Um presidente, acrescentou ele na entrevista com Frost, tem ampla autoridade e não pode infringir a lei. “Quando o presidente faz isso, significa que não é ilegal”, disse Nixon.

Em um livro posterior em 1990, “In the Arena”, Nixon intensificou suas negações, alegando que era um mito que ele havia ordenado pagamentos de suborno.

Uma fita de sua reunião de 21 de março de 1973, no entanto, mostra que ele ordenou que John Dean recebesse o dinheiro 12 vezes.

O senador Sam Ervin, presidente do Comitê Watergate do Senado, ofereceu um diagnóstico final. Nixon e seus assessores eram movidos por “um desejo de poder político”.

Embora Ervin tenha morrido 32 anos antes de Trump se tornar presidente, o rótulo “desejo por poder político” se aplica.

Nunca um estrategista coerente, Trump pode ser um poderoso propagandista. Ele teceu uma série de afirmações que ganhou em 2020, embora não haja evidências para apoiá-la.

Mais de um ano após a posse de Joe Biden, pesquisas mostram que apenas 21% dos republicanos dizem acreditar que Biden é o presidente legítimo dos Estados Unidos.

O raciocínio deles mostra como a retórica e a cartilha de Trump os convenceram. Entre 74 e 83 por cento dos republicanos que negaram a vitória de Biden foram influenciados pelas falsas alegações de Trump de fraude eleitoral maciça.

As alegações de Trump sempre foram apresentadas com consistência emocional inabalável, revelando pouca ou nenhuma dúvida. À medida que as eleições de 2024 se aproximam, Trump parece prestes a mais uma vez buscar a presidência.

Tanto Nixon quanto Trump foram prisioneiros dispostos de suas compulsões para dominar, ganhar e manter o poder político por praticamente qualquer meio. Ao se apoiarem tão fortemente nesses impulsos sombrios, eles definiram duas das eras mais perigosas e preocupantes da história americana.

Como Washington alertou em seu discurso de despedida há mais de 225 anos, líderes sem princípios poderiam criar “despotismo permanente”, “ruínas da liberdade pública” e “motim e insurreição”.

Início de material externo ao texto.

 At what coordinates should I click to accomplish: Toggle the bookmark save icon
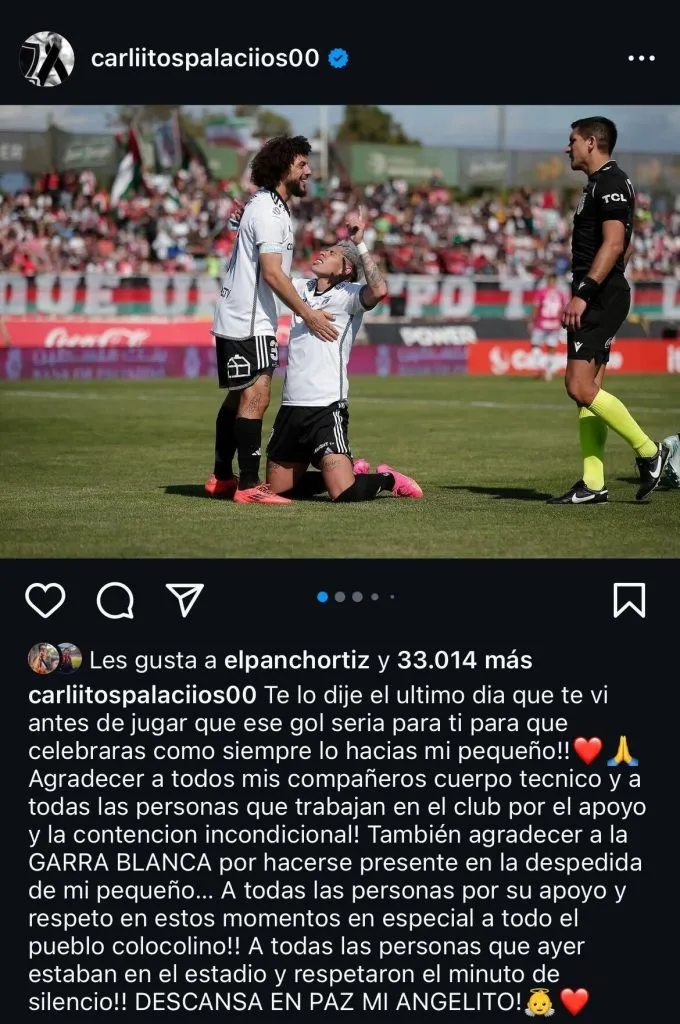tap(629, 600)

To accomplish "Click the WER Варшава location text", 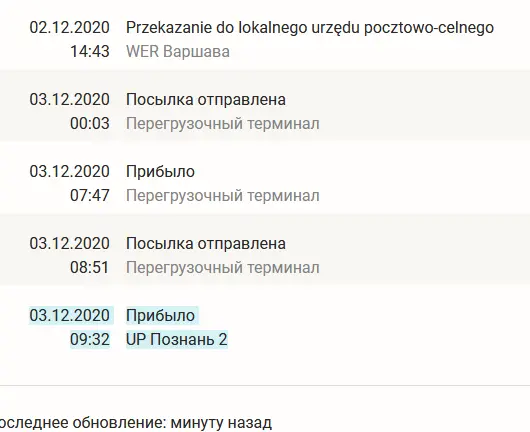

Tanto Trump quanto Nixon eram forasteiros ambiciosos com fichas nas costas; ambos foram influenciados pela paranóia e pelo medo; e ambos tentaram subverter os processos democráticos para manter o poder. 

Carl Bernstein e Bob Woodward são coautores de “All the President’s Men” e “The Final Days”. O artigo acima aparece como um novo prenúncio da edição do 50º aniversário de “All the President’s Men”.

Bob Woodward é editor associado do The Washington Post, onde trabalha desde 1971. Participou de dois prêmios Pulitzer, primeiro em 1973 pela cobertura do escândalo de Watergate com Carl Bernstein, e segundo em 2003 como repórter principal pela cobertura dos ataques terroristas de 11 de setembro.

Carl Bernstein é coautor de “All the President’s Men” e “The Final Days”. Seu último livro é “Chasing History: A Kid in the Newsroom”. Ele também é analista político da CNN.